When the vacuum is operated, air is drawn between the two rows of pallets into the plenum chamber. The pressure gradient of the forced air cooling system flows (in the direction of the arrows) across the three containers stacked in abutting relation to each other. Thus, the vacuum draws cooled air from the outer room through the three juxtaposed lugs and up and over the grapes into the plenum chamber.

2. Description of The Prior Art

Growers of table grapes currently use three different types of containers to package and ship table grapes. These known containers utilize wood, corrugated cardboard or polystyrene. There is a consensus among the growers and receivers of grapes that the table grape containers now in use could use improvement. With the increasing concern for recycling as well as the rising price of wood, the desirability of a plastic one way shipping container for table grapes manufactured with recycled material is very high.

The primary shipping container now, used is called a TKV container which is made of wooden ends and a combination of paper and thin wood for the long side walls and bottom. The wooden TKV container is a popular package because it can be stacked in a configuration three pallets high. The TKV package is also popular because it can successfully be utilized in a cold storage facility for an extended period of time.

Prior art alternatives to the wooden TKV box are wax impregnated corrugated cardboard and foam polystyrene. The corrugated cardboard box is a short term shipping container which is used in applications where the grapes are usually picked and shipped within a period of one week.
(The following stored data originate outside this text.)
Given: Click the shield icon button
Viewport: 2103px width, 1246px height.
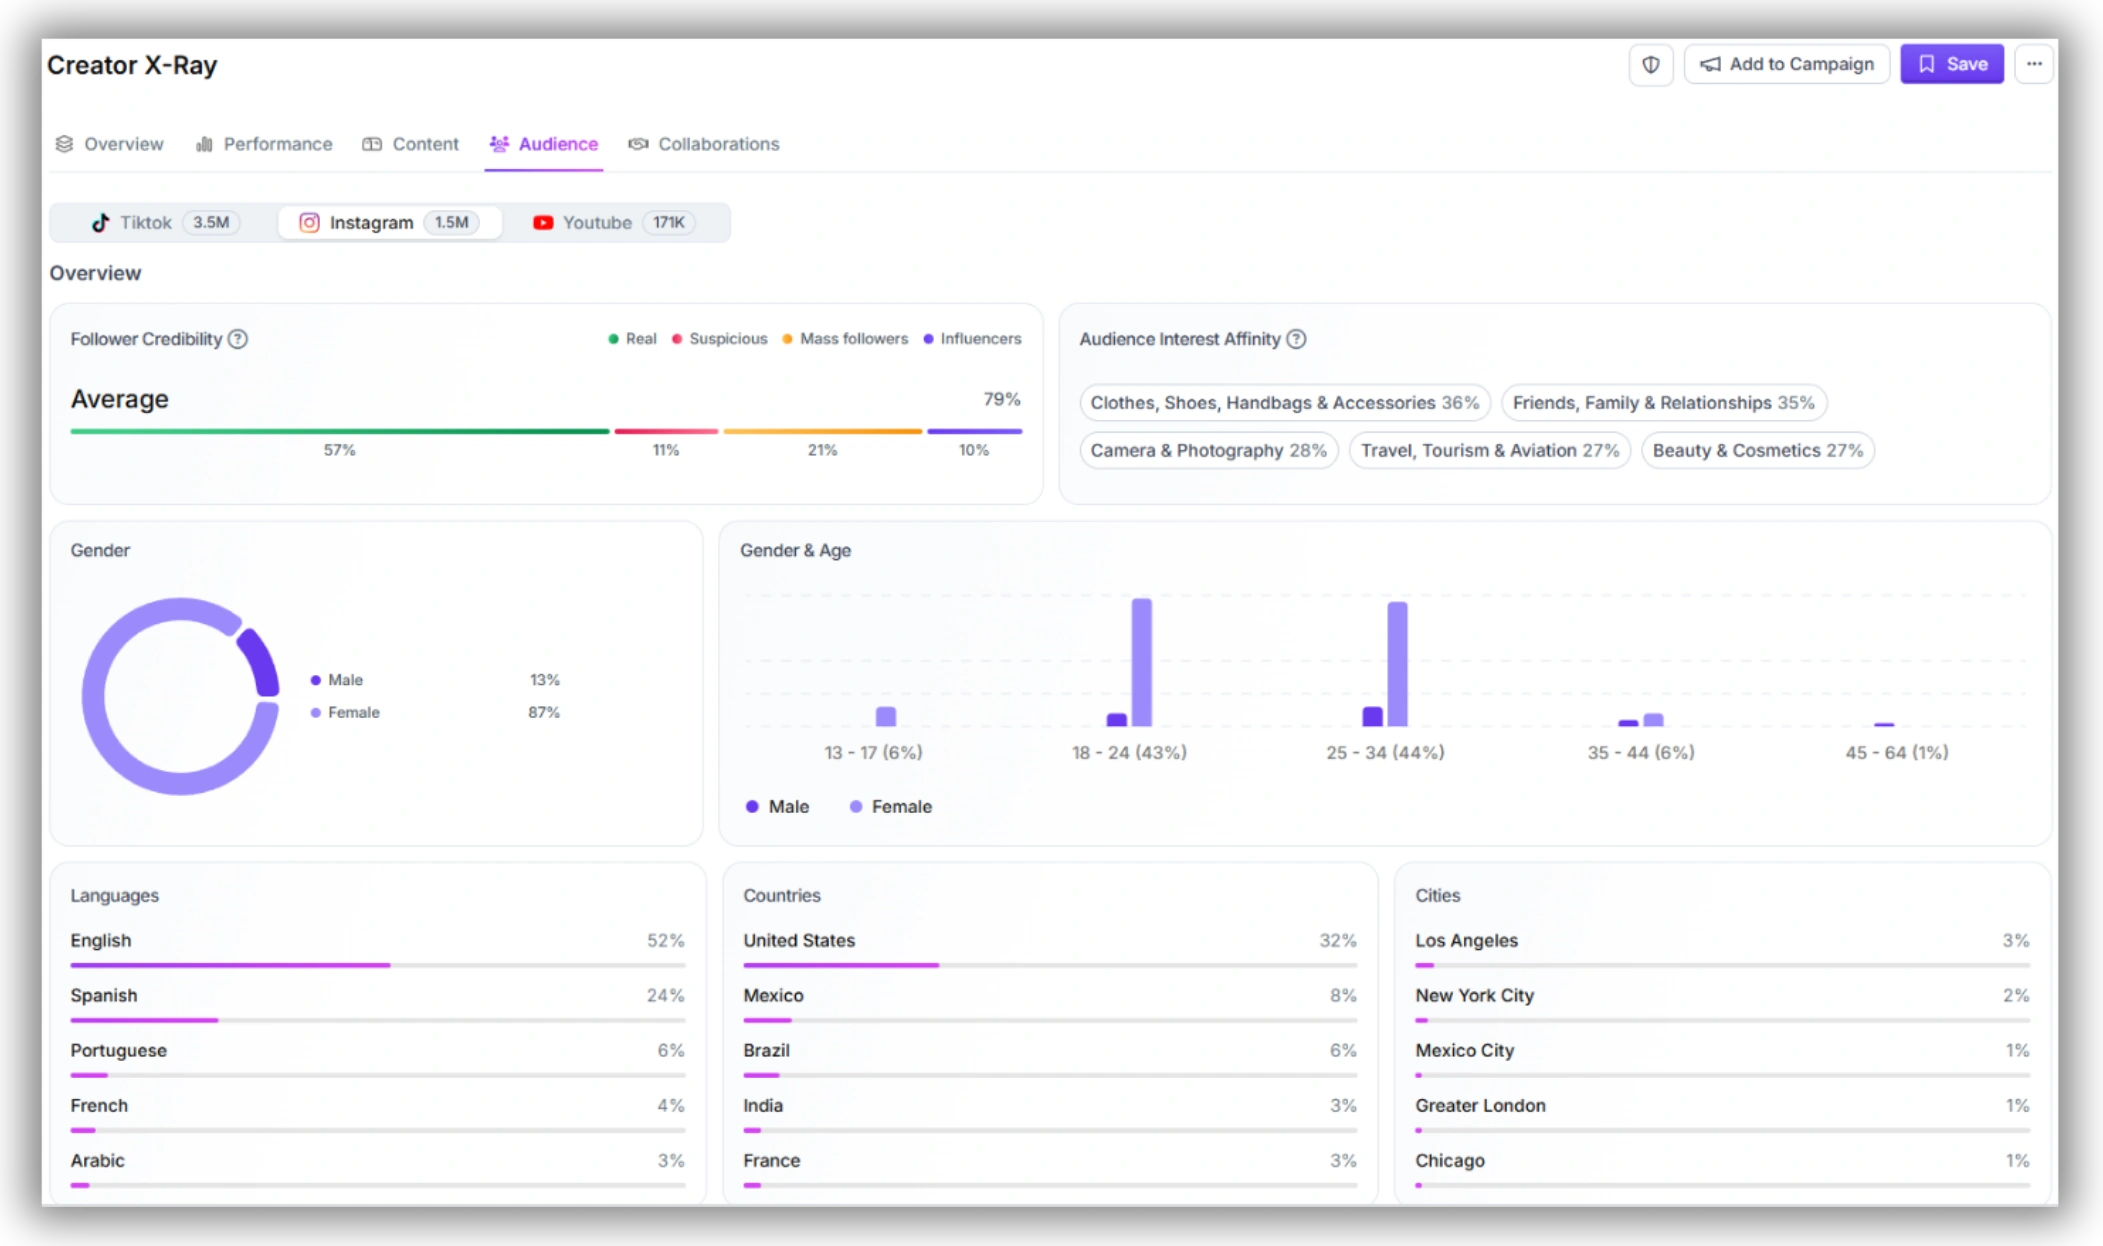Looking at the screenshot, I should point(1650,64).
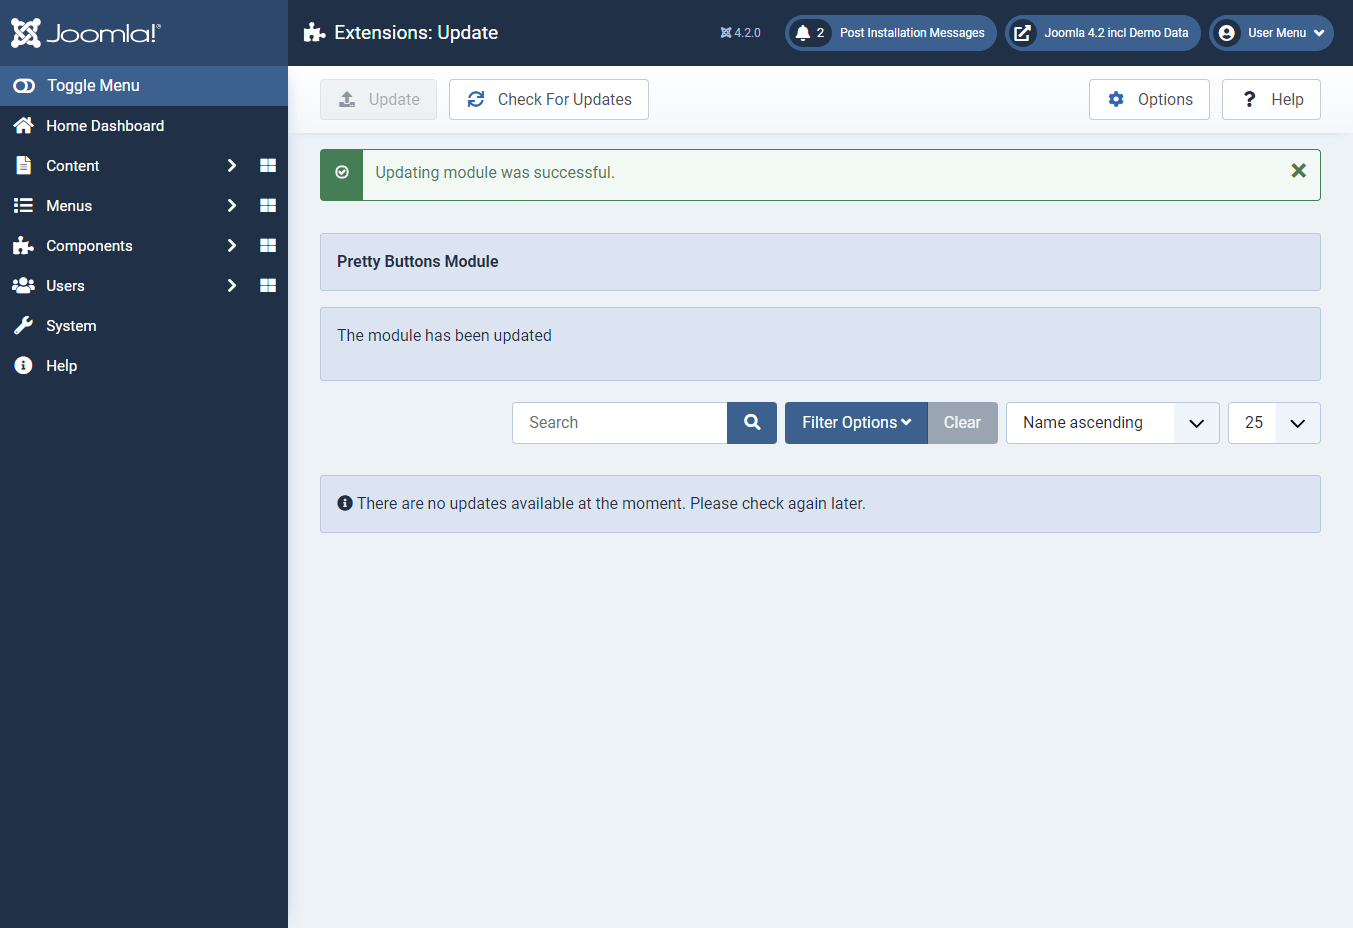Click the search magnifier button
1353x928 pixels.
(x=751, y=422)
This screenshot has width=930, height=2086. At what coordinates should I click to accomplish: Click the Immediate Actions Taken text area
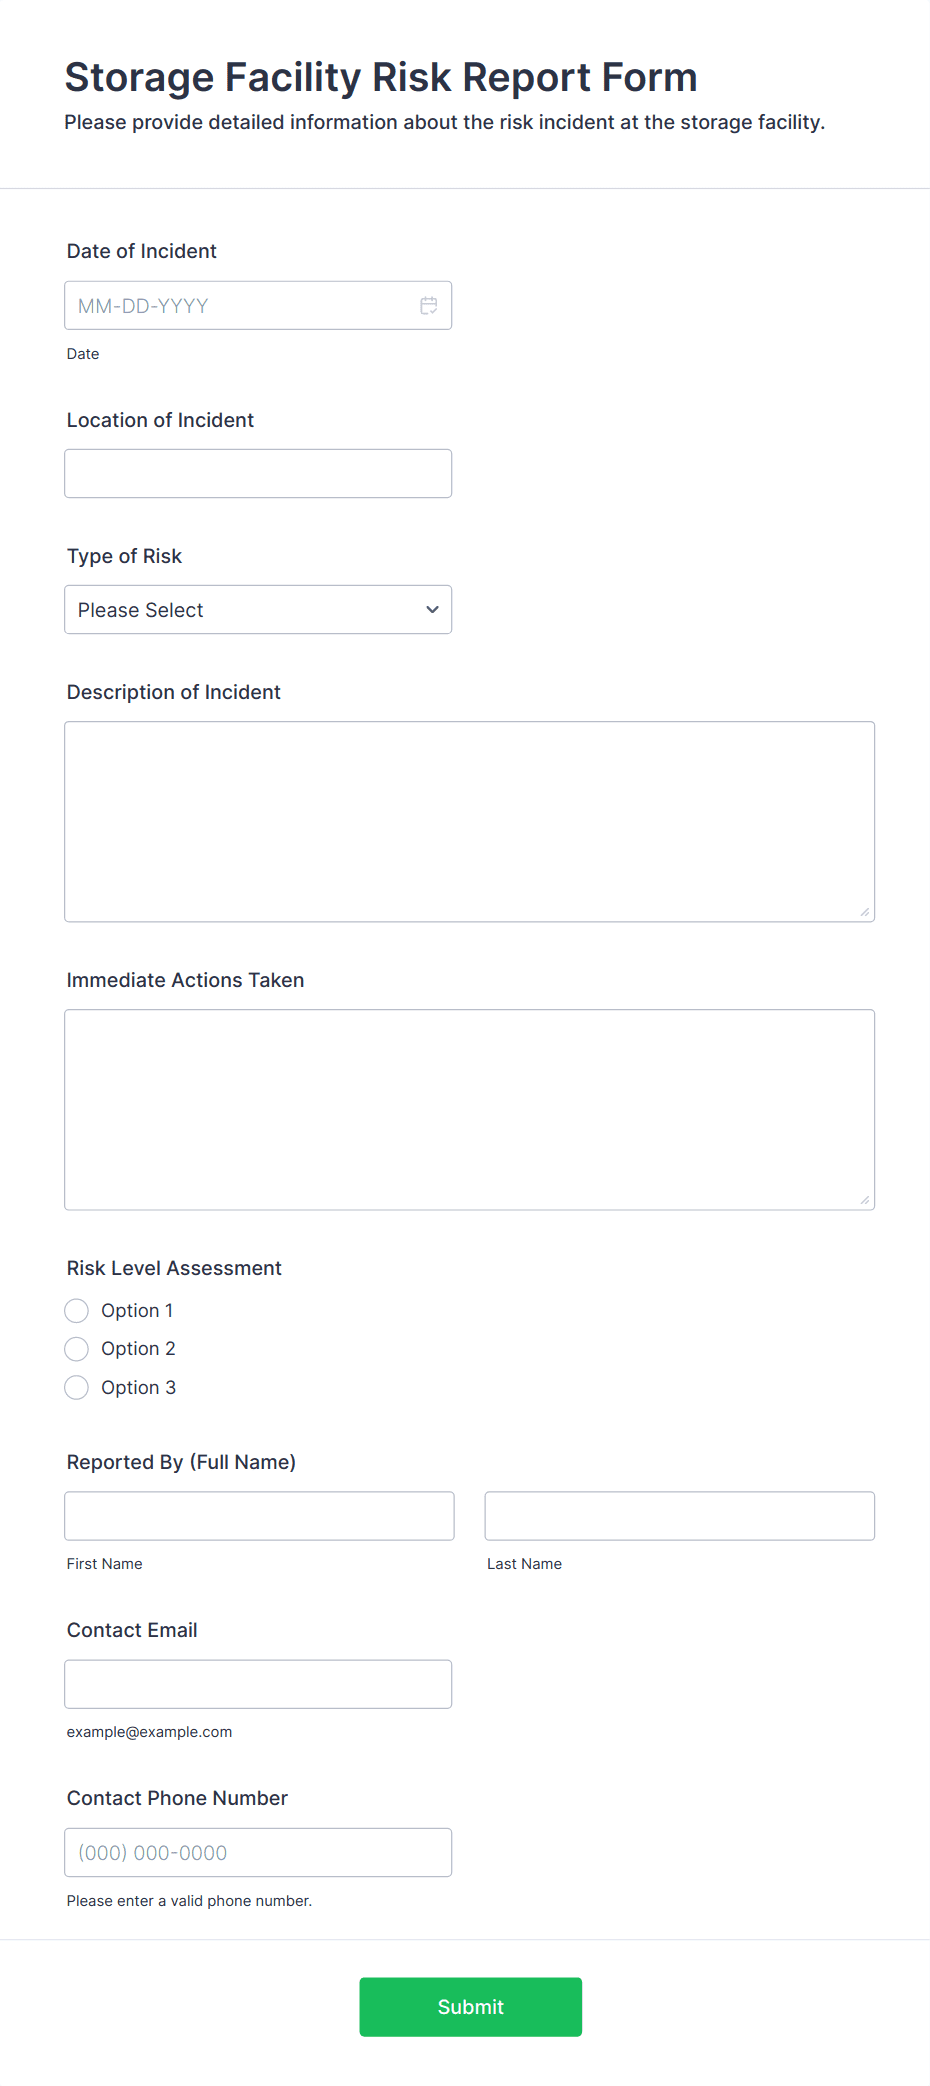pyautogui.click(x=469, y=1109)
However, corrugated cardboard has a tendency to absorb moisture and fall apart. In addition, corrugated cardboard cannot be stacked in a configuration three pallets high because of limitations on the strength of the corrugated cardboard. Similarly, the polystyrene box does not stack three pallets high and has recycling limitations.

As discussed above, the specific construction of the container used to ship grapes is important to successful fruit harvesting, cooling, storage and shipping. Moreover, when using the preferred forced air cooling process, the design of the container used to hold the grapes is critical. Air that bypasses the fruit pack has little cooling effect and therefore does little to reduce the length of the required cooling period. In addition, even relatively small openings around the packages can increase significantly the fan capacity required to maintain a given static-pressure difference.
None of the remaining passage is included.